- Extrait du document
* * *
Donc je me demande avec si peu de courses locales et si peu de clubs locaux, comment peut on redonner envie à nos jeunes? L’accessibilité au cyclisme? Car au final, il y a de moins en moins de coureurs français au sein des équipes amateurs. Il serait temps de revenir aux valeurs qui ont fait le bonheur de notre cyclisme amateur si on veut applaudir nos champions de demain.
J’en veux pour preuve la demande des clubs qui cherchent désormais des coureurs étrangers afin de combler ce manque. C’est un signal alarmant que l’on devrait entendre au lieu de suivre la politique de l’autruche. Oui, le Covid a accéléré l’agonie de notre cyclisme et il faudra bien se retrousser les manches pour le maintenir en vie, faire face !
Arrêtons de nous voiler la face
Notre cyclisme amateur tricolore va mal et Julian Alaphilippe ne reflète pas la santé de notre façon de vivre. Arrêtons de dire que nous sommes les meilleurs car nous sommes champion du monde avec Julian. Non, nous ne sommes pas les meilleurs au monde, nous ne sommes plus le berceau du cyclisme depuis bien longtemps.
* * *
Lignes répertoriées dans un jeu de données:
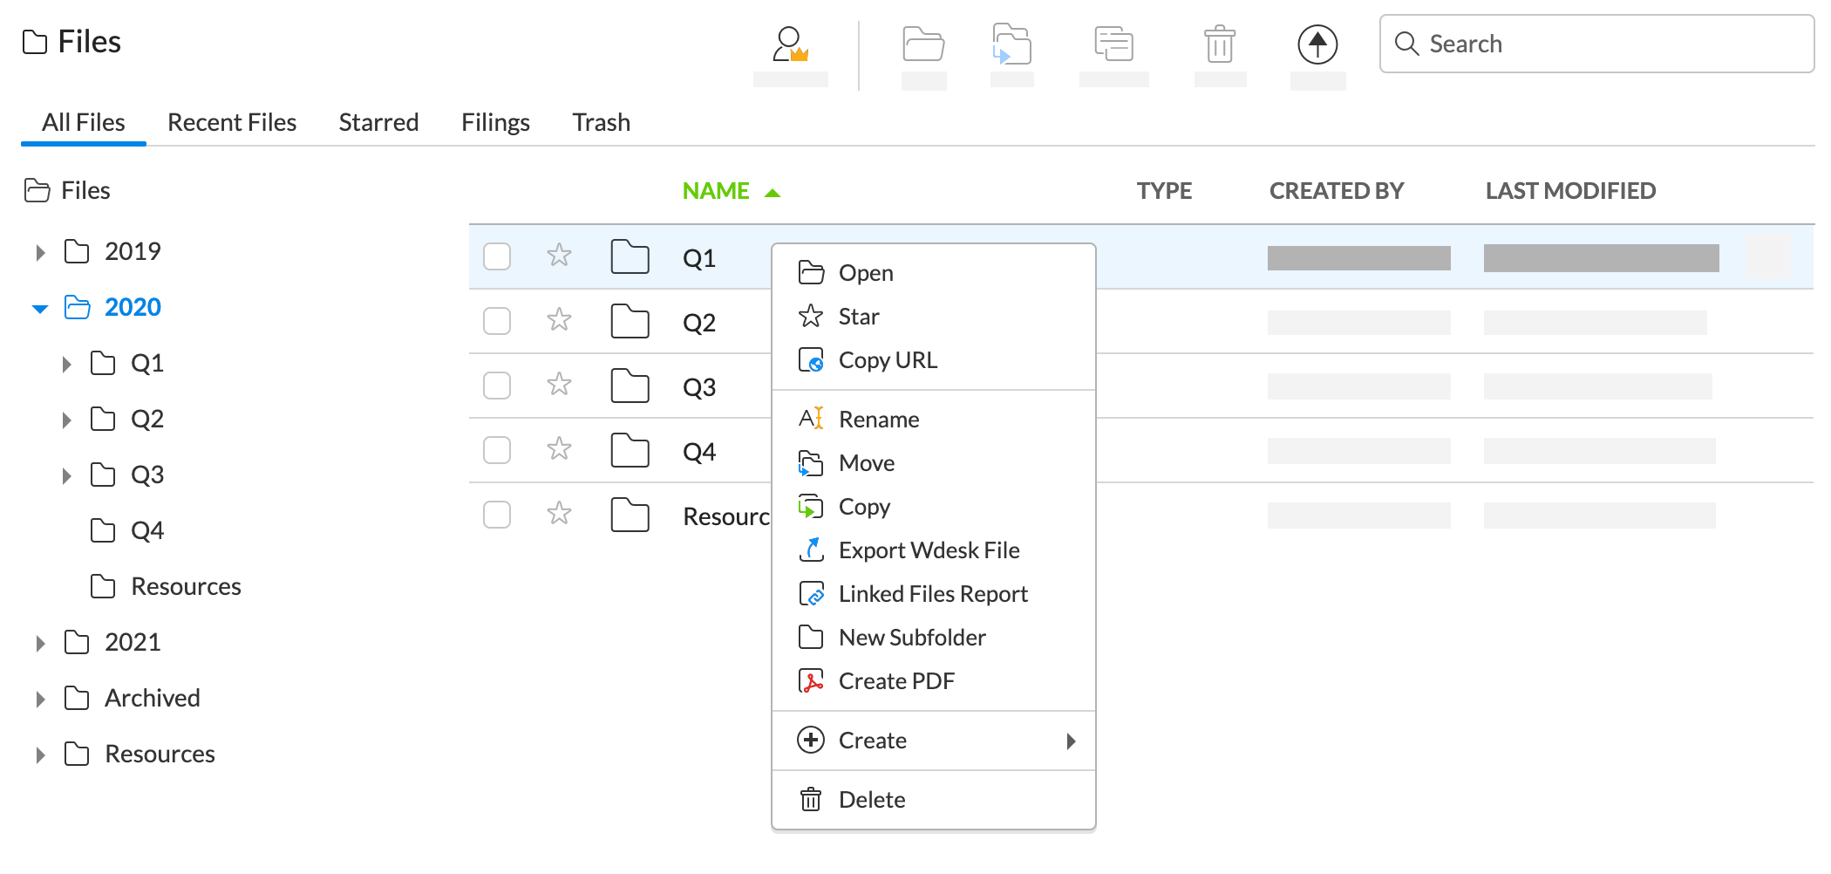Click the properties card toolbar icon
1831x874 pixels.
1113,44
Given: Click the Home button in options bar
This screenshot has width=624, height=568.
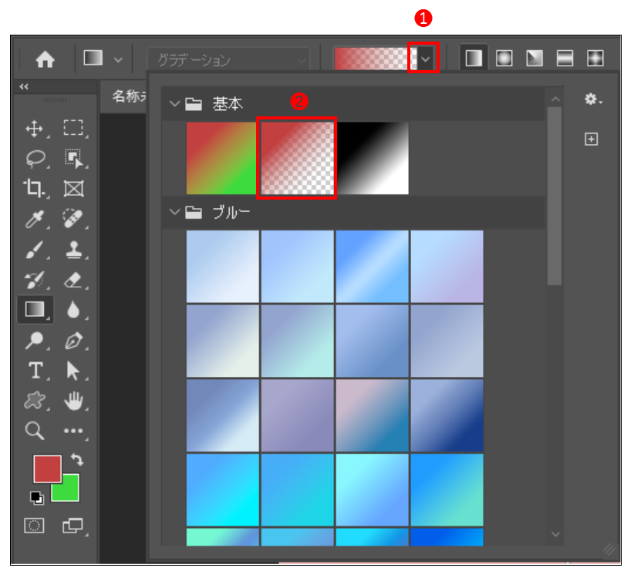Looking at the screenshot, I should [46, 59].
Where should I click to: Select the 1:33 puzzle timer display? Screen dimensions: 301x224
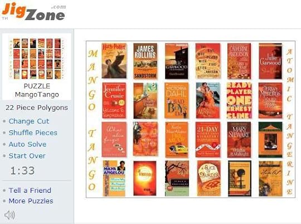[22, 171]
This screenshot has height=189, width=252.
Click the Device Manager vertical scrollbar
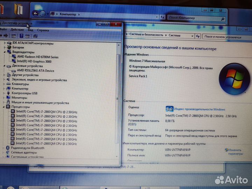click(x=118, y=105)
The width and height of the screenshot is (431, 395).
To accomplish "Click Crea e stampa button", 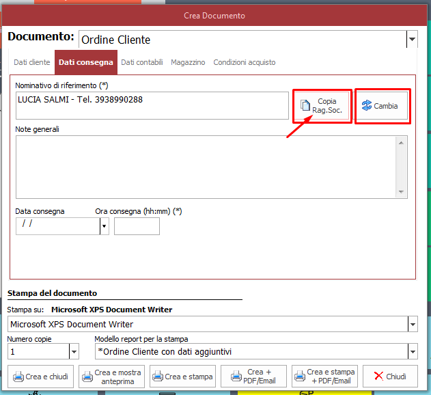I will (182, 377).
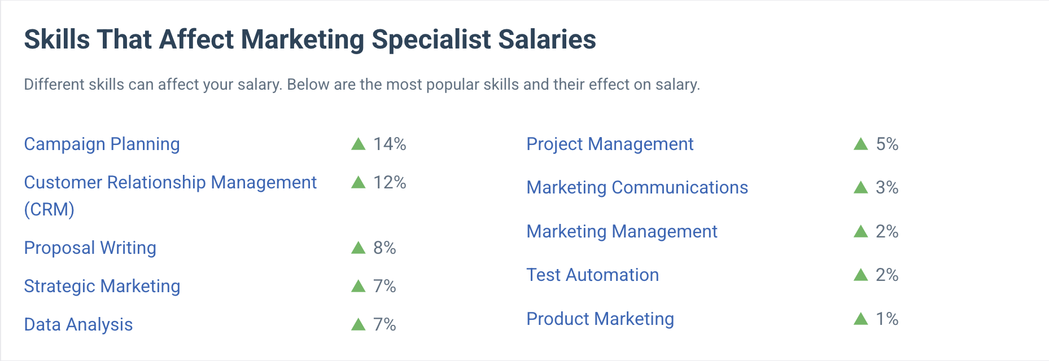Click green up arrow beside 12%
This screenshot has height=361, width=1049.
click(x=359, y=182)
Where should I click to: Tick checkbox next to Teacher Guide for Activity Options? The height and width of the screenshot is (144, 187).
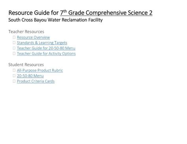pyautogui.click(x=14, y=53)
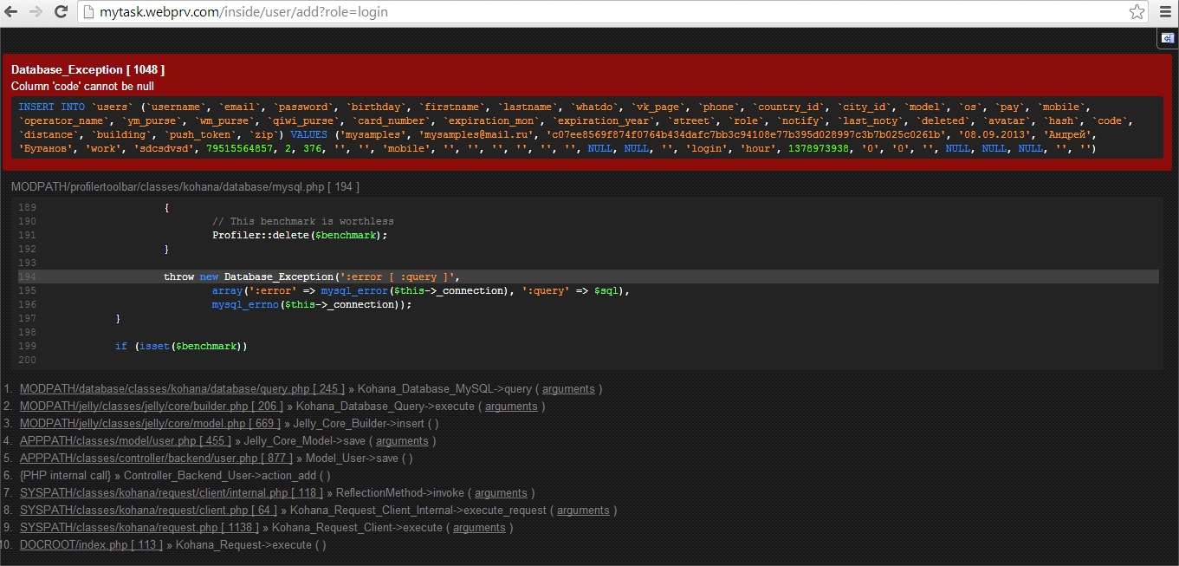The image size is (1179, 566).
Task: Show arguments of Kohana_Request_Client->execute
Action: 479,528
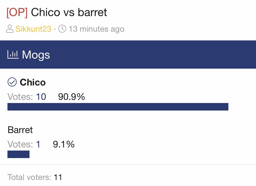Click the "Mogs" poll title
Viewport: 256px width, 186px height.
[x=36, y=55]
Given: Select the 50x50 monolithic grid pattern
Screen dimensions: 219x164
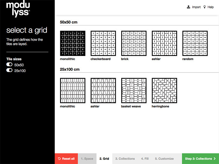Looking at the screenshot, I should click(73, 43).
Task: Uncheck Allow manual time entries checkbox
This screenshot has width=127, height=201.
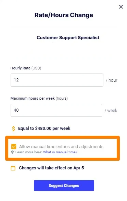Action: [14, 146]
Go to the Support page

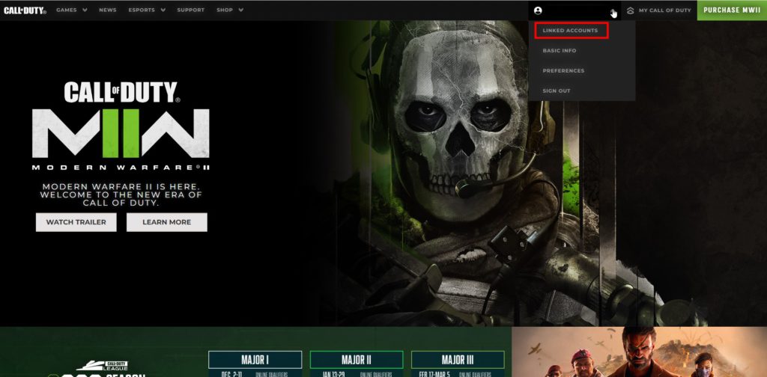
* * *
- Consigne 1
D'après l'extrait sur le cyclisme amateur, quel type de coureurs les clubs cherchent-ils désormais pour combler le manque ?
- Consigne 2
Recopiez le passage de l'extrait sur le cyclisme amateur qui commence par « Arrêtons de nous » et se termine par « depuis bien longtemps. ».

- Réponse 1
Des coureurs étrangers.

- Réponse 2
Arrêtons de nous voiler la face
Notre cyclisme amateur tricolore va mal et Julian Alaphilippe ne reflète pas la santé de notre façon de vivre. Arrêtons de dire que nous sommes les meilleurs car nous sommes champion du monde avec Julian. Non, nous ne sommes pas les meilleurs au monde, nous ne sommes plus le berceau du cyclisme depuis bien longtemps.